Work request ->
Using the article, answer the following:
(a) What impairment charge did Johnson Matthey record for closing its electric battery unit?
(b) Who will replace Robert MacLeod, and from which company will he arrive?
(c) What did Jamie Dimon say he would bet on?

Document text ->
※ ※ ※
The Guardian

‘No sacred cows’ says Johnson Matthey, but strategic review needs to keep investors sweet

- Nils Pratley

The board of Johnson Matthey still couldn’t summon a mea culpa as the financial pain of closing the electric battery unit was formalised as a thumping £314m impairment charge. Six months ago, remember, the chief executive, Robert MacLeod, was singing the praises of the adventure, including announcing a second factory in Finland. Acceptance that Johnson Matthey had been outmuscled by bigger competitor­s came very late.

Still, there was news of £200m share buyback, which was presumably an attempt to keep investors sweet until MacLeod’s replacemen­t, Liam Condon, arrives next March from Bayer to conduct the inevitable strategic review. It was also a reminder that, even after wasting so much money on its dream of supplying materials for batteries for electric vehicles, the 200-year-old Johnson Matthey retains strengths.

One is a balance sheet where net debt of £700m represents only modest financial gearing – slightly less than a year’s pre-depreciati­on earnings. Another is the fact that catalytic converters for petrol and diesel vehicles aren’t dead yet.

It was the prospect of their eventual demise that tempted Johnson Matthey into battery materials in the first place. Now it says the converters will continue to generate at least £4bn of cash over the next decade, even though electrific­ation is happening faster than forecast.

The question mark is over how Johnson Matthey deploys that cash, which is a matter of management credibilit­y around the two remaining expansiona­ry bets – hydrogen cells and chemical decarbonis­ation. Both are closer to the company’s traditiona­l skills (it had fuel cells on the Apollo space missions). On the other hand, endorsemen­t from an incoming boss is essential.

There will be “no sacred cows” in the review, says the board, which is the correct stance at this stage. One hopes investors keep faith. When on form, Johnson Matthey is a properly innovative company, but it currently looks horribly vulnerable to a break-up bid by private equity. The new boss can’t arrive soon enough.


The Chinese politburo is not noted for its sense of humour, so you can understand why Jamie Dimon, the big chief at JP Morgan, hurriedly expressed his “regret” for saying he’d bet that the Wall Street bank would outlast the Chinese Communist party in China.

There is a history with internatio­nal banks’ utterances and China. In 2019, there was a fuss when a UBS economist referred to “Chinese pigs” in the context of swine flu in the country. One sloppy translatio­n later, UBS was ditched as broker for a bond sale by a state-backed railway company.

Joking about the longevity of the regime probably counts as several grades more serious to Beijing. And Dimon’s additional remarks about how interventi­on in Taiwan could lead to “China’s Vietnam” may have gone down just as badly. And Dimon had just arrived back in the US after a trip to Hong Kong.

In the end, the affair will probably blow over. Beijing would only draw more attention to the remarks if it, say, withdrew a few of JP Morgan’s licences. But a slower process of non-appointmen­ts to state-related deals cannot be ruled out. After all, the thought behind Dimon’s theoretica­l wager was on the money: it is the big question.
※ ※ ※
Dataset records ->

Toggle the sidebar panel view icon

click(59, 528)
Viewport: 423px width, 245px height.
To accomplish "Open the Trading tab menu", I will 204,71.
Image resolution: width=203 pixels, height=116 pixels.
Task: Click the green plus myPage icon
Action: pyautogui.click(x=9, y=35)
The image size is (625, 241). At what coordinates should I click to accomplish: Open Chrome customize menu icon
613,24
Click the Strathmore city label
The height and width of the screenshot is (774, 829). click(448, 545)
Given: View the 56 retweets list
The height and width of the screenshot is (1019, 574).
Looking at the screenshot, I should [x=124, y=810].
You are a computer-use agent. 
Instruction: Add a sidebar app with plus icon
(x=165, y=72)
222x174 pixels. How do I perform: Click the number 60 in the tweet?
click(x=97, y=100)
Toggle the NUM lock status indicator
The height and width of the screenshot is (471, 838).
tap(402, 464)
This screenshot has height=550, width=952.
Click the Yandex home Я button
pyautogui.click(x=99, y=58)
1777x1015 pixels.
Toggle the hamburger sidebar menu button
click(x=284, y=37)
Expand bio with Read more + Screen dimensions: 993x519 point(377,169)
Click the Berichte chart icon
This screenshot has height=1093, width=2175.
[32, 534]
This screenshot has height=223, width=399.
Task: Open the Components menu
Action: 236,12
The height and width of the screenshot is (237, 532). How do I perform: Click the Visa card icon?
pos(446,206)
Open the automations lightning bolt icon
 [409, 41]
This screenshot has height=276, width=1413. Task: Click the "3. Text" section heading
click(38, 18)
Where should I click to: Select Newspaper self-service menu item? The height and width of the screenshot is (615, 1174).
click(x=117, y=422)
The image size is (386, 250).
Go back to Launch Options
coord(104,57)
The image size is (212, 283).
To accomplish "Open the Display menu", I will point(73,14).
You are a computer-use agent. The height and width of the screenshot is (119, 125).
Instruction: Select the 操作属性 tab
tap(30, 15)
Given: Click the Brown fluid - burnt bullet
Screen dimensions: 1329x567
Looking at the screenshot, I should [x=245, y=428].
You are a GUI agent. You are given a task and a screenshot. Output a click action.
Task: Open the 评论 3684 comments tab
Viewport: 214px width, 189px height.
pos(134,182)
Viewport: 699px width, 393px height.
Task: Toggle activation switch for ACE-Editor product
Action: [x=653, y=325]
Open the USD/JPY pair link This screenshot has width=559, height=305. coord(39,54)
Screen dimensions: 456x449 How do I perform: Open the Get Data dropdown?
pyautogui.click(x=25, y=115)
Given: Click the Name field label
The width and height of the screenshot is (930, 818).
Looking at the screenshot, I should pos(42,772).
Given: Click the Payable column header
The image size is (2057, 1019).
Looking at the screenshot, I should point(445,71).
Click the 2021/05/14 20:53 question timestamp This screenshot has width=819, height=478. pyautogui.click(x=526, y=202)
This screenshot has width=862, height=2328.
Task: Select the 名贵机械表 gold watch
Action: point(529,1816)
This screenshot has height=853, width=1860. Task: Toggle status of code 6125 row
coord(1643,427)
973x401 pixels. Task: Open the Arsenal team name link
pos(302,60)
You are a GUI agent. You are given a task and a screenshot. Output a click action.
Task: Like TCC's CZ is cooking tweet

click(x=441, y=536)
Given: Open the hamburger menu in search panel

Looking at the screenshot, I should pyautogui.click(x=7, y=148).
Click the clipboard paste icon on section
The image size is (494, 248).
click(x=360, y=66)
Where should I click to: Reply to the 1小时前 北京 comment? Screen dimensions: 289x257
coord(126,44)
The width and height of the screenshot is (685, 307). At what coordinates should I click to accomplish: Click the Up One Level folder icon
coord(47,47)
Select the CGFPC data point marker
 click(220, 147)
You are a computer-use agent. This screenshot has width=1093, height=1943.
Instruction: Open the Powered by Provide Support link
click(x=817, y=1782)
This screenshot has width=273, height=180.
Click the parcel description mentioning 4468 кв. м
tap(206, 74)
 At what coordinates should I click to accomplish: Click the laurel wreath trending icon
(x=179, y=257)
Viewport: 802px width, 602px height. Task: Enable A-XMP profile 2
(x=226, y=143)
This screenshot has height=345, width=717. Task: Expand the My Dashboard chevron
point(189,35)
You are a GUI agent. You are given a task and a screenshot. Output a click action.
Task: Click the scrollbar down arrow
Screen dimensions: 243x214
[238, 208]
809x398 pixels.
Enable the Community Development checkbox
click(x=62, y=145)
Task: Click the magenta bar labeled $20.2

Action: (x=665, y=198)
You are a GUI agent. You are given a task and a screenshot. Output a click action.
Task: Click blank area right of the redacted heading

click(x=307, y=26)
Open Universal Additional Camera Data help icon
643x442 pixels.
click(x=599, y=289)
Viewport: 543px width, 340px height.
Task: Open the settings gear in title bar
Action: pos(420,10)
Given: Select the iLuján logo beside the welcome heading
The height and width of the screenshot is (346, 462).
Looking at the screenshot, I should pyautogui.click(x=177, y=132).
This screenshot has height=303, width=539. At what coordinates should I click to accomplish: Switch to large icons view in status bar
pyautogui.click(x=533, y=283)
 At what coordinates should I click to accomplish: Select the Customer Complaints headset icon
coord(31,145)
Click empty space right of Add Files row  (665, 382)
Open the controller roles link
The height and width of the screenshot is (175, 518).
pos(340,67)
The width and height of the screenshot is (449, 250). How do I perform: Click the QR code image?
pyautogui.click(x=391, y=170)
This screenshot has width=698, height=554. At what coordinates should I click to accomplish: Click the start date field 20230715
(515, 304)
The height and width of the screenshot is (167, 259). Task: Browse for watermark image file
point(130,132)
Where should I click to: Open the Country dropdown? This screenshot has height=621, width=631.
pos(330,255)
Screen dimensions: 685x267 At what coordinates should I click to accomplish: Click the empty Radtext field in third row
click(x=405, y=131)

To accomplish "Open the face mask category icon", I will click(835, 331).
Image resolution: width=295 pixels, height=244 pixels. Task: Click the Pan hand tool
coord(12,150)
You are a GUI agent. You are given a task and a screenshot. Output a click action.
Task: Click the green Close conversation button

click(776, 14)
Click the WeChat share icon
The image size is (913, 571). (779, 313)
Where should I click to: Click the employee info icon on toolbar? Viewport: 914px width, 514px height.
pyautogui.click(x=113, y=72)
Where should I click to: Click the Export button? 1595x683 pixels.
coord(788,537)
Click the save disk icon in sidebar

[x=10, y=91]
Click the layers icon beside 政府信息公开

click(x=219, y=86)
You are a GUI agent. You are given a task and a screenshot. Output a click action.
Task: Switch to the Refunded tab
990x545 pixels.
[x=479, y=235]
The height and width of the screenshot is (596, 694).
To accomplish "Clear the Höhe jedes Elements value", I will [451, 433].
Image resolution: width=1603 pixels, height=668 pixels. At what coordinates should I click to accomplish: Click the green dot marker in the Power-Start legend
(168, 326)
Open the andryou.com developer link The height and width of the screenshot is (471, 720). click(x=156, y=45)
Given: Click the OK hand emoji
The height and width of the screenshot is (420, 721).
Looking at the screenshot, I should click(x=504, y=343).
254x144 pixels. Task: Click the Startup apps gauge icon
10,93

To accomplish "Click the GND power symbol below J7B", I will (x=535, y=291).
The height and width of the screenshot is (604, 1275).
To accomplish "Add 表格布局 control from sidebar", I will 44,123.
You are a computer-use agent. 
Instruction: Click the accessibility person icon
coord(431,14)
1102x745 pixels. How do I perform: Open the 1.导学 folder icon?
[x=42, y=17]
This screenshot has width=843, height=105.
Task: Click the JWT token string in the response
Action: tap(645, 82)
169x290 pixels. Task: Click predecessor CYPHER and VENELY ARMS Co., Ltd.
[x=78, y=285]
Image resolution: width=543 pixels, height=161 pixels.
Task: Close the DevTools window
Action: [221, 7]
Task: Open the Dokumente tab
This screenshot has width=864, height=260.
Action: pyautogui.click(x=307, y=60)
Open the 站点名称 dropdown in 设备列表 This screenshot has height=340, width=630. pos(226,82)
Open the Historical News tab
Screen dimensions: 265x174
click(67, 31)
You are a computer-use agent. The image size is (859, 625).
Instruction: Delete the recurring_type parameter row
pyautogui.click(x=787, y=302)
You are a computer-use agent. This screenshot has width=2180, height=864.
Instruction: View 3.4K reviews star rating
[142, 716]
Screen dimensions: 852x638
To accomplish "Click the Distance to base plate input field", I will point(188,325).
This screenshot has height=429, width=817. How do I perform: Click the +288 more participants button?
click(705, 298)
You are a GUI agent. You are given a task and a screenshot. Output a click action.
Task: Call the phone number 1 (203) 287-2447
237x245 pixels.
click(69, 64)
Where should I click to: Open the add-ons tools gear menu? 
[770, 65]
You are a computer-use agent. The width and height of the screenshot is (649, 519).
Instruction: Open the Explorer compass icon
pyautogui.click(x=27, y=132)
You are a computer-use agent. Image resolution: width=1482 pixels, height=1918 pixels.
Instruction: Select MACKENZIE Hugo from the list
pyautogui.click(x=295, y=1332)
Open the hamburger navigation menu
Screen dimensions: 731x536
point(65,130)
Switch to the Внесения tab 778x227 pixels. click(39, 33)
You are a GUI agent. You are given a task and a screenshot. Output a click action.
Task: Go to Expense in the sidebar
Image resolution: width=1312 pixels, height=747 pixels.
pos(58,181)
※ ※ ※
Written response ->
(a) £314m.
(b) Liam Condon, from Bayer.
(c) That JP Morgan would outlast the Chinese Communist party in China.